In his historic Valley visit, the Popemobile, with its bulletproof glass, carried the pontiff to six primary appearances. Along the route, he waved incessantly to crowds, standing in the vehicle, one hand holding a bar to steady him, the other sweeping back and forth or making the sign of the cross.
At his first stop, St. Joseph’s Hospital in Phoenix, he held and gently kissed a baby born prematurely.
The general public was told the best opportunity to see and hear the pope speak was in Phoenix Civic Plaza in midmorning when the pontiff delivered remarks from the outdoor balcony above the main entrance of St.
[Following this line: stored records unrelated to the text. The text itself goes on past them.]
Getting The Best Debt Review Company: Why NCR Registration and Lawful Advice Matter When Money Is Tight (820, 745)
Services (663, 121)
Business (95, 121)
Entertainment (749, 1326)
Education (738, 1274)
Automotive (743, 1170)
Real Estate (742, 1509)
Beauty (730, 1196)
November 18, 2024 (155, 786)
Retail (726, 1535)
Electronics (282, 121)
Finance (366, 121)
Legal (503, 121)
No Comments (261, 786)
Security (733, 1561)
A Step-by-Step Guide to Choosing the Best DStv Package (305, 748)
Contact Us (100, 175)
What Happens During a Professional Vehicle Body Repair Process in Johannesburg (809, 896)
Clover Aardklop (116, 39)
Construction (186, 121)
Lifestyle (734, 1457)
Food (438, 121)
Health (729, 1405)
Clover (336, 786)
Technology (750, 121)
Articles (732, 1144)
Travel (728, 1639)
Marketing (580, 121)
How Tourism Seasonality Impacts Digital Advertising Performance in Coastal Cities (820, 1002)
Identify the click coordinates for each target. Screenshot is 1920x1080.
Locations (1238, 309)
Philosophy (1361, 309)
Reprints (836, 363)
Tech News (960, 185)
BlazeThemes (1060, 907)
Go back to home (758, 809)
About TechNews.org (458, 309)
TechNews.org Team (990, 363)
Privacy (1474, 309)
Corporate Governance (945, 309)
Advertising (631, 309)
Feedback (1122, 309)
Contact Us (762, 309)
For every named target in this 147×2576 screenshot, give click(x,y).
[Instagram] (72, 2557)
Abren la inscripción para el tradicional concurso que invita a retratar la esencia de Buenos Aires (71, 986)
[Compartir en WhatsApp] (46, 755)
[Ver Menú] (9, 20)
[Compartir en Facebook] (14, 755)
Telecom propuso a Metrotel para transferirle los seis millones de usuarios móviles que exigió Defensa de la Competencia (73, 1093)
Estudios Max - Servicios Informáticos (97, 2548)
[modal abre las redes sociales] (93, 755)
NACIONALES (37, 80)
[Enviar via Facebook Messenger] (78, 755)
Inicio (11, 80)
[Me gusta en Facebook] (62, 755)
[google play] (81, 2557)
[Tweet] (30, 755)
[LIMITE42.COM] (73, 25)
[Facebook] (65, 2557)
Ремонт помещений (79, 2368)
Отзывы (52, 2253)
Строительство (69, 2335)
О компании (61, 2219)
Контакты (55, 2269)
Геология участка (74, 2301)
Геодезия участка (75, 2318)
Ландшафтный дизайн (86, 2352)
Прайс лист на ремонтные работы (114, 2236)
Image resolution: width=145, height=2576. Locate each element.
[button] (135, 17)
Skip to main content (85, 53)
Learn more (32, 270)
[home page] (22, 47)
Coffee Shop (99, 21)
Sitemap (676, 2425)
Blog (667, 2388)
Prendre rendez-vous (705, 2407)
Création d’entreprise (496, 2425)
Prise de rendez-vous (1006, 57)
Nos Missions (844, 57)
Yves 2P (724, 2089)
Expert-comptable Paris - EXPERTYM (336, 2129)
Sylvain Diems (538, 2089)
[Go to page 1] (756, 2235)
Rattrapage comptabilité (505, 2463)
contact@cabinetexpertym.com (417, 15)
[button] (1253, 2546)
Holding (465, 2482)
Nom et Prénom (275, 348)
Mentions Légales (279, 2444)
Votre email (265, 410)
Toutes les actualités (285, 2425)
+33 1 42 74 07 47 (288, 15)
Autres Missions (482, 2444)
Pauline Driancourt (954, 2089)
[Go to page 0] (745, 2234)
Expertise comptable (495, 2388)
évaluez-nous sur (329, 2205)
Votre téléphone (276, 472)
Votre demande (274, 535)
Mary’s Basilica.
From behind bulletproof glass and before a crowd estimated at 100,000, the pope did not deviate from his prepared text.
"Every human life is sacred because every human person is sacred," he said. "It is in the light of this fundamental truth that the church constantly proclaims and defends the dignity of human life from the moment of conception to the moment of natural death."
He spoke of "the great evil of abortion and euthanasia." He also shared his message in Spanish.
Moments later, the pontiff moved across the street to the Civic Plaza convention center and spoke to 2,400 Catholic health professionals from across the country.
The culmination of the pontiff’s visit was celebrating Mass at Sun Devil Stadium on the campus of Arizona State University in Tempe.
The late syndicated humor columnist and author Erma Bombeck, then a Paradise Valley resident, was given the assignment of introducing John Paul II to the packed stadium and satellite audiences around the world.
The stadium itself became a controversy because of the unholy "devil" words and Sparky, the Sun Devil mascot, seen here and there.
Like censors putting fig leaves on nudes in art, the sensitive areas were covered in Sun Devil Stadium for the Mass.
The Mass itself was a mix of solemnity and boisterous celebration, capped by the pope, again riding in the Popemobile, circling the stadium waving to the applauding crowd.
As the pope’s plane departed Sky Harbor about 8:51 a.m. Sept. 16, the overall visit coordinator, Monsignor John McMahon noted, "I don’t think we would have been able to write a script that would have been more pleasing."